The opinion that .com is better than the alternatives is not uncommon, especially among domainers who have lots of money tied up in .com investments.
The fact that Kerravala, who doesn’t usually touch the domain industry in his column, has written a dozen stories saying essentially the same thing about .com over the last couple of years looked a bit odd to some in the domain industry.
And it turns out that he is actually on the Verisign payroll.
A Verisign spokesperson told DI: “ZK Research is a sponsored industry analyst and blogger.”
The company declined to answer a follow-up question asking whether this meant he was paid to blog.
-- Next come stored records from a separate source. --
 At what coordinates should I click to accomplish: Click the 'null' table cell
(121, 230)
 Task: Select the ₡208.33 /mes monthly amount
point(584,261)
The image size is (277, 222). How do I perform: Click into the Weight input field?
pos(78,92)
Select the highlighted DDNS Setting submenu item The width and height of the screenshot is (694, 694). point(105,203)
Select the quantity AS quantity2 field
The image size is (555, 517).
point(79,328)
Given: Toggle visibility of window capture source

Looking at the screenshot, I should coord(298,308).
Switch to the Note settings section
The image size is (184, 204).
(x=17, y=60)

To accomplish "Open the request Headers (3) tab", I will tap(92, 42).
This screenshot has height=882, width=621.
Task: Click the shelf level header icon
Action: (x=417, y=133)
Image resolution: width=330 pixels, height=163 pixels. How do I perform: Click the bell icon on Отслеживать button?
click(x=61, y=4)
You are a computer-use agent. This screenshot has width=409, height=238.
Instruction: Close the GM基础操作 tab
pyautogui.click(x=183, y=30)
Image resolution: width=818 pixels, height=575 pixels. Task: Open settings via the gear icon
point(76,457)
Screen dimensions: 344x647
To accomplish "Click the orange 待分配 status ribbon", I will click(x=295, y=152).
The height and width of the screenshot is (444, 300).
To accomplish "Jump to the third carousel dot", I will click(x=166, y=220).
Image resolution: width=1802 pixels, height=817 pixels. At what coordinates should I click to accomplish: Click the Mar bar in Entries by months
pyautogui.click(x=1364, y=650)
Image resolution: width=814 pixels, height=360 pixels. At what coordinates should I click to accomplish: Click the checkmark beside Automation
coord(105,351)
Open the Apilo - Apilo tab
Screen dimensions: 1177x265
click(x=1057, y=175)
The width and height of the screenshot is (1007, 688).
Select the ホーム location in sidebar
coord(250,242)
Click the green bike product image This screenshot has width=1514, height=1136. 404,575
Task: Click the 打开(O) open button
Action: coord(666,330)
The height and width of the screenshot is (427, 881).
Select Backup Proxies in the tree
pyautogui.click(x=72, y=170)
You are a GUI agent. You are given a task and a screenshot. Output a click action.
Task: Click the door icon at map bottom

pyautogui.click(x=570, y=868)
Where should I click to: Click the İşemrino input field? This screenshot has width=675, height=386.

Kerravala told DI that Verisign is one of his clients, but denied blogging on its behalf. He said in an email:

they are a client like many of the other large technology firms. Although I blog, like many analysts, I am first an foremost an analyst. I have paid relationships with tech vendors, service providers, end user firms, resellers and the financial community.
Verisign pays me for inquiry time and to have access to my research. Verisign has many relationships like this with many analyst firms and I have this type of relationship with many other technology firms.
In no way do vendors pay me to write blogs nor do they influence my research or my opinions. Sometimes, I may choose to interview a vendor on a certain topic and include them in the article.

Kerravala had not disclosed in his Network World articles or boilerplate biography that Verisign is one of his clients.
In a January 2014 article published on SeekingAlpha, “New Generic Top Level Domain Names Pose No Threat To VeriSign“, contains a disclosure that reads in part “I have no business relationship with any company whose stock is mentioned in this article.”
Kerravala said in an email that although his relationship with Verisign started in 2013, the company was not a client at the time the SeekingAlpha article appeared.
The relationship came to light after new gTLD registry Donuts emailed Kerravala via a third party — and Kerravala says under false pretenses — claiming to have liked his most recent article and asking for a contact name at Verisign.
He would have responded honestly to just being asked directly by Donuts, he said.
In a telephone conversation yesterday, he said that his articles about .com represent his genuinely held beliefs which, as we agree, are not particularly unusual.
He observed that DI has a generally pro-TLD-competition point of view, and that many of my advertisers are drawn from the new gTLD industry, and said that his relationship with Verisign is not dissimilar to DI’s relationship to its advertisers.